*SOURCE MATERIAL*
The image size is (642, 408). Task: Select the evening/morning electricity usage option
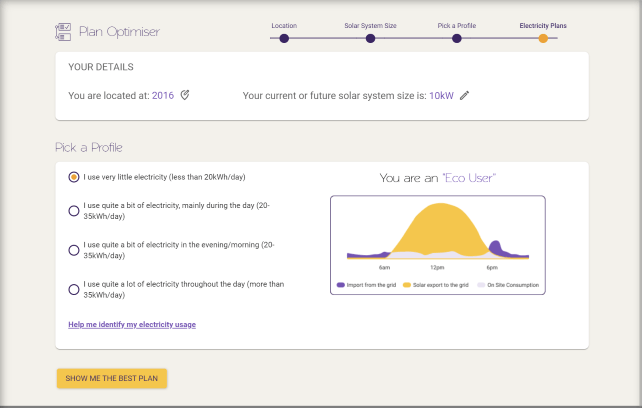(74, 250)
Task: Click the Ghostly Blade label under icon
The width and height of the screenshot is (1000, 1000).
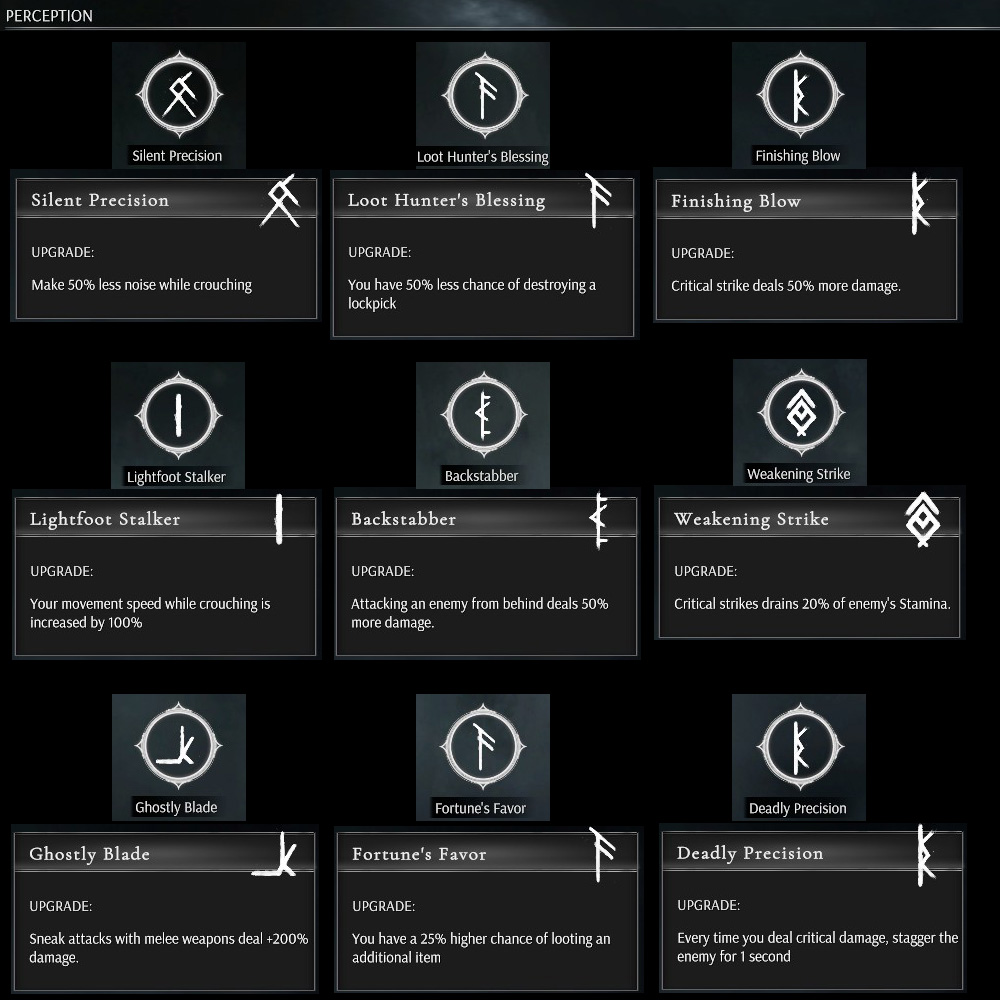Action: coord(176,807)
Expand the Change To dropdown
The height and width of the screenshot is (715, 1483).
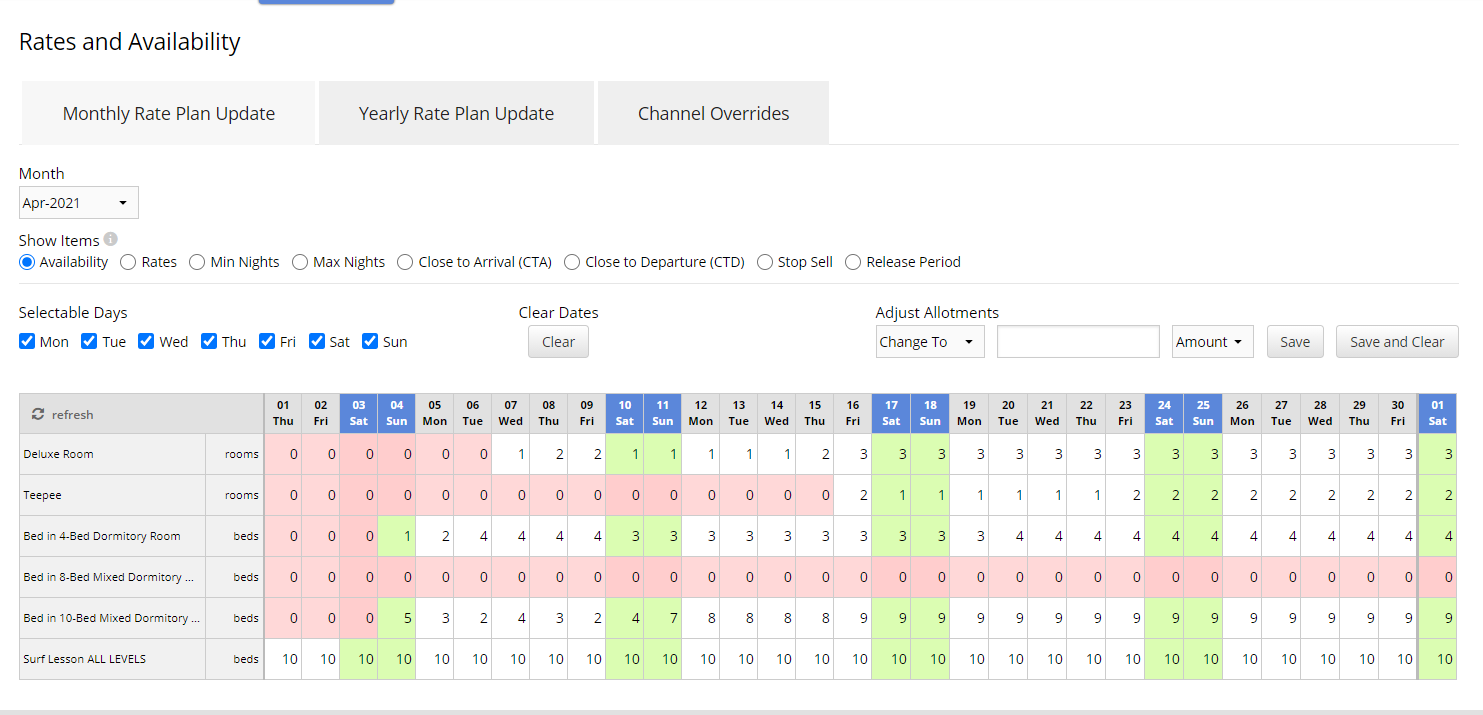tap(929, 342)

*WHAT NEEDS TO BE DONE*
Output nothing but the lines from the one containing "The width and" to the end of the listing, both ends included, reproduced exactly. Pictures stay out.

*ANSWER*
The width and height of the screenshot is (1000, 1000).
Action: coord(176,807)
Expand the Change To dropdown
The height and width of the screenshot is (715, 1483).
tap(929, 342)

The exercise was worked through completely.